## TEXT SHOWN
##########

The default 300 second timeout is not working when target hangs.
Note that timeout is really a "inactive timeout" since data returned
by the process will reset the timeout.

Make the process stdout non-blocking so read() will always return
right away using os.set_blocking() available in python 3.5 and later.

Then change from python codec reader to plain read() and make
the ssh subprocess stdout non-blocking. Even with select()
making sure the file had input to be read, the codec reader was
trying to find more stuff and blocking for ever when process hangs.

While at it, add a small timeout to read data in larger chunks if
possible. This avoids reading data one or few characters at a time
and makes the debug logs more readable.

close() the stdout file in all cases after read loop is complete.

Then make sure to wait or kill the ssh subprocess in all cases.
Just reading the output stream and receiving EOF there does not mean
that the process exited, and wait() needs a timeout if the process
is hanging. In the end kill the process and return the return value
and captured output utf-8 encoded, just like before these changes.

This fixes ssh run() related deadlocks when a qemu target hangs
completely.

Signed-off-by: Mikko Rapeli <mikko.rapeli@linaro.org>
Signed-off-by: Alexandre Belloni <alexandre.belloni@bootlin.com>
(cherry picked from commit 9c63970fce3a3d6029745252a6ec2bf9b9da862d)
Signed-off-by: Steve Sakoman <steve@sakoman.com>
---
 meta/lib/oeqa/core/target/ssh.py | 39 ++++++++++++++++++++++++--------
 1 file changed, 30 insertions(+), 9 deletions(-)

diff --git a/meta/lib/oeqa/core/target/ssh.py b/meta/lib/oeqa/core/target/ssh.py
index 48a463861d..4ab0cddb43 100644
--- a/meta/lib/oeqa/core/target/ssh.py
+++ b/meta/lib/oeqa/core/target/ssh.py
@@ -226,27 +226,33 @@ def SSHCall(command, logger, timeout=None, **opts):
     def run():
         nonlocal output
         nonlocal process
+        output_raw = b''
         starttime = time.time()
         process = subprocess.Popen(command, **options)
         if timeout:
             endtime = starttime + timeout
             eof = False
+            os.set_blocking(process.stdout.fileno(), False)
             while time.time() < endtime and not eof:
-                logger.debug('time: %s, endtime: %s' % (time.time(), endtime))
                 try:
+                    logger.debug('Waiting for process output: time: %s, endtime: %s' % (time.time(), endtime))
                     if select.select([process.stdout], [], [], 5)[0] != []:
-                        reader = codecs.getreader('utf-8')(process.stdout, 'ignore')
-                        data = reader.read(1024, 4096)
+                        # wait a bit for more data, tries to avoid reading single characters
+                        time.sleep(0.2)
+                        data = process.stdout.read()
                         if not data:
-                            process.stdout.close()
                             eof = True
                         else:
-                            output += data
-                            logger.debug('Partial data from SSH call:\n%s' % data)
+                            output_raw += data
+                            # ignore errors to capture as much as possible
+                            logger.debug('Partial data from SSH call:\n%s' % data.decode('utf-8', errors='ignore'))

##########

## RECORDS PROVIDED
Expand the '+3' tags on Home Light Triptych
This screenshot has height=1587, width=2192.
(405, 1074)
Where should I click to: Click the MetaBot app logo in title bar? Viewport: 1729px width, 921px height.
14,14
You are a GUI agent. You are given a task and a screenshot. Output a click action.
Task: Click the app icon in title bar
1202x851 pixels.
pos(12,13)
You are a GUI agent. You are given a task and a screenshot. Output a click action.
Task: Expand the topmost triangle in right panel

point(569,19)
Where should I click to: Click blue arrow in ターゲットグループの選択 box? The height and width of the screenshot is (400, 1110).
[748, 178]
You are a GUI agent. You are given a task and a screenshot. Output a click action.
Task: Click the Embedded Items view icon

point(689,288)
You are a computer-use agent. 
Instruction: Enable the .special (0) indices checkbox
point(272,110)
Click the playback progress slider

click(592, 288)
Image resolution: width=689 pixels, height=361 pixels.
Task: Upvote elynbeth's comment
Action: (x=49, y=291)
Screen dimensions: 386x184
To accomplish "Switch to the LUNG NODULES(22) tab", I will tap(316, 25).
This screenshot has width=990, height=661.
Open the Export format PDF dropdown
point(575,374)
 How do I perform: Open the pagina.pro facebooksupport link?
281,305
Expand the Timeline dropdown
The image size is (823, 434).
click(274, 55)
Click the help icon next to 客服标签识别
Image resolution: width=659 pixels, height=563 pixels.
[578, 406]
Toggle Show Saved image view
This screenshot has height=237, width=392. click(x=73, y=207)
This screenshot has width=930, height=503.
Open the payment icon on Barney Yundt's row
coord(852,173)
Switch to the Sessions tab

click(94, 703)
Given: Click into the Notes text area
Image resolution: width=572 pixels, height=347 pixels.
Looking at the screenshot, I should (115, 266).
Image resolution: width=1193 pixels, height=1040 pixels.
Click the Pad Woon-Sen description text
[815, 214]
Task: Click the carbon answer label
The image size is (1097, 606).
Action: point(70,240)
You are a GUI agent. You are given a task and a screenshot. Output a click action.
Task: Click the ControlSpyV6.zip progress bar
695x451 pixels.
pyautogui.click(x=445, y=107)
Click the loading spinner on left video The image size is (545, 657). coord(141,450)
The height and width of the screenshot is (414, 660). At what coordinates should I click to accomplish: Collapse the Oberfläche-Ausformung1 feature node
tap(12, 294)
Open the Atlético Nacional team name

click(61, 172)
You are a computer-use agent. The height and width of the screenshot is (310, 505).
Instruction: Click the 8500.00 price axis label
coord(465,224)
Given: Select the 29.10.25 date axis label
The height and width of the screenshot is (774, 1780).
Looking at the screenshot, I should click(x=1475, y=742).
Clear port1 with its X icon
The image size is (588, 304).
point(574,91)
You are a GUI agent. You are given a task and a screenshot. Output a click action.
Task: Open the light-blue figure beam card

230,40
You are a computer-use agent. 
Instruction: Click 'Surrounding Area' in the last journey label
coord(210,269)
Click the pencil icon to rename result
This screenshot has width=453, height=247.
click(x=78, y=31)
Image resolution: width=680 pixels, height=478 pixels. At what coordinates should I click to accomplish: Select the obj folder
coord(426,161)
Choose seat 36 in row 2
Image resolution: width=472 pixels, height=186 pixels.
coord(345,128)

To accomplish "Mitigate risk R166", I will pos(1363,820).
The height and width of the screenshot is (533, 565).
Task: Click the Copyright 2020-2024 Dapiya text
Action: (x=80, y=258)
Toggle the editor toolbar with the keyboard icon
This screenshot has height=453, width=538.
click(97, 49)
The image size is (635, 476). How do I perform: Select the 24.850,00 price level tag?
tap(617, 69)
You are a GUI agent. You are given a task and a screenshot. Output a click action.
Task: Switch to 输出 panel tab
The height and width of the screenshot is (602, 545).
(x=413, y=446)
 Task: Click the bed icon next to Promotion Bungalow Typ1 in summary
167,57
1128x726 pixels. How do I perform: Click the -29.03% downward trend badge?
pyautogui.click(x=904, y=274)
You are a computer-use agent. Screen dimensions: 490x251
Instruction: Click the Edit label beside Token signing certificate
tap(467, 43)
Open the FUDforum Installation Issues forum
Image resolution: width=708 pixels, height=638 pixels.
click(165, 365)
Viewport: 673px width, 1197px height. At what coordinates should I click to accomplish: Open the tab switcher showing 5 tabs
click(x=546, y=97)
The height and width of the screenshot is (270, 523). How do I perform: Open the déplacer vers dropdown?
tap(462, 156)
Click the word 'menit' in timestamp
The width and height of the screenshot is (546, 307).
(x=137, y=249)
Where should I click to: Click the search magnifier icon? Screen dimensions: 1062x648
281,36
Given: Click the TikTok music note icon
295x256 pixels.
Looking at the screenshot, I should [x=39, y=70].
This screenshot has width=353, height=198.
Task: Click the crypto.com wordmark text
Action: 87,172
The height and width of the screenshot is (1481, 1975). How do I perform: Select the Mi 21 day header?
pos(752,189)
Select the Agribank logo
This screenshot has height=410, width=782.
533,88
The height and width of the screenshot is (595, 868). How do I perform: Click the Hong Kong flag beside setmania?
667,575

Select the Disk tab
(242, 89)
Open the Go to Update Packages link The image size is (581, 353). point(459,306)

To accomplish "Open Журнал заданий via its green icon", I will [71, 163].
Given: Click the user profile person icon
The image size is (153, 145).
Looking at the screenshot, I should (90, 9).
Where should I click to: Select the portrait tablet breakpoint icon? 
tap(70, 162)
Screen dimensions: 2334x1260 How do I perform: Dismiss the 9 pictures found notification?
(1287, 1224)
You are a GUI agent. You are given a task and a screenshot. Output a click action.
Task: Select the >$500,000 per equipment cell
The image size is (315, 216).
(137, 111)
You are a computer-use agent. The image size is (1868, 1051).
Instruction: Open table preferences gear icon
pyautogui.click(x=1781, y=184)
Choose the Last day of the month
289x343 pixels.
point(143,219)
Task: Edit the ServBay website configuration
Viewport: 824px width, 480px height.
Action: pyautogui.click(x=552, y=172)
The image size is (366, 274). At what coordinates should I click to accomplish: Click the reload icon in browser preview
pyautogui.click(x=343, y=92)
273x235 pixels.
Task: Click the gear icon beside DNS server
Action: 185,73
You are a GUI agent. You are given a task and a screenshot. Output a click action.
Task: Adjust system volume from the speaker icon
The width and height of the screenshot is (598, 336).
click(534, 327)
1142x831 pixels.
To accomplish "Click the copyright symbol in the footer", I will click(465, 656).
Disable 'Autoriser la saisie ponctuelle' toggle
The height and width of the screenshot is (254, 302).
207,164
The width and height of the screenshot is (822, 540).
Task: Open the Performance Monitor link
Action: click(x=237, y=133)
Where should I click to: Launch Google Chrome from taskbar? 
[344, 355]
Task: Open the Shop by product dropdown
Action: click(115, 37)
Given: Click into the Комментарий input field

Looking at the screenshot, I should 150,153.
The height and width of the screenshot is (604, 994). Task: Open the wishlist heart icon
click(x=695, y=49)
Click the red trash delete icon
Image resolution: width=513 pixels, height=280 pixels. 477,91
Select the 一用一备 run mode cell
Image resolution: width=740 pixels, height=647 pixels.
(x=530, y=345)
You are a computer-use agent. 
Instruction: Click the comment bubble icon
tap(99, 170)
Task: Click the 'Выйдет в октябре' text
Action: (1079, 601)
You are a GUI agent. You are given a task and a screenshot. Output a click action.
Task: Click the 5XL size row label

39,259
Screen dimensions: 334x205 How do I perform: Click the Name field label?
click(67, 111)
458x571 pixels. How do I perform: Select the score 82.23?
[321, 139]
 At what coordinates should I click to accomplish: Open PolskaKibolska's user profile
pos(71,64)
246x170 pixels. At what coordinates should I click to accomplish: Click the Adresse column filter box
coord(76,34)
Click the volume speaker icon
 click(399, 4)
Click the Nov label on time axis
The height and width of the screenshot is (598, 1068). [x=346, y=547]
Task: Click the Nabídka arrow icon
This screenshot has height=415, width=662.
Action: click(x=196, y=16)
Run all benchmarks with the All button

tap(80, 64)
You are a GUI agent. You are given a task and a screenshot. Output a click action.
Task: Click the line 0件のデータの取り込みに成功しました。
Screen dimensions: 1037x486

##########

## WHAT YOU NEED TO DO
1. List every person named on a Signed-off-by line in the ssh timeout patch.
2. According to the ssh timeout patch, why was the python codec reader replaced with a plain read()?

## SET OF ANSWERS
1. Mikko Rapeli, Alexandre Belloni, Steve Sakoman

2. Even when select() had confirmed the file had input to read, the codec reader kept trying to find more data. When the process hung, it blocked forever.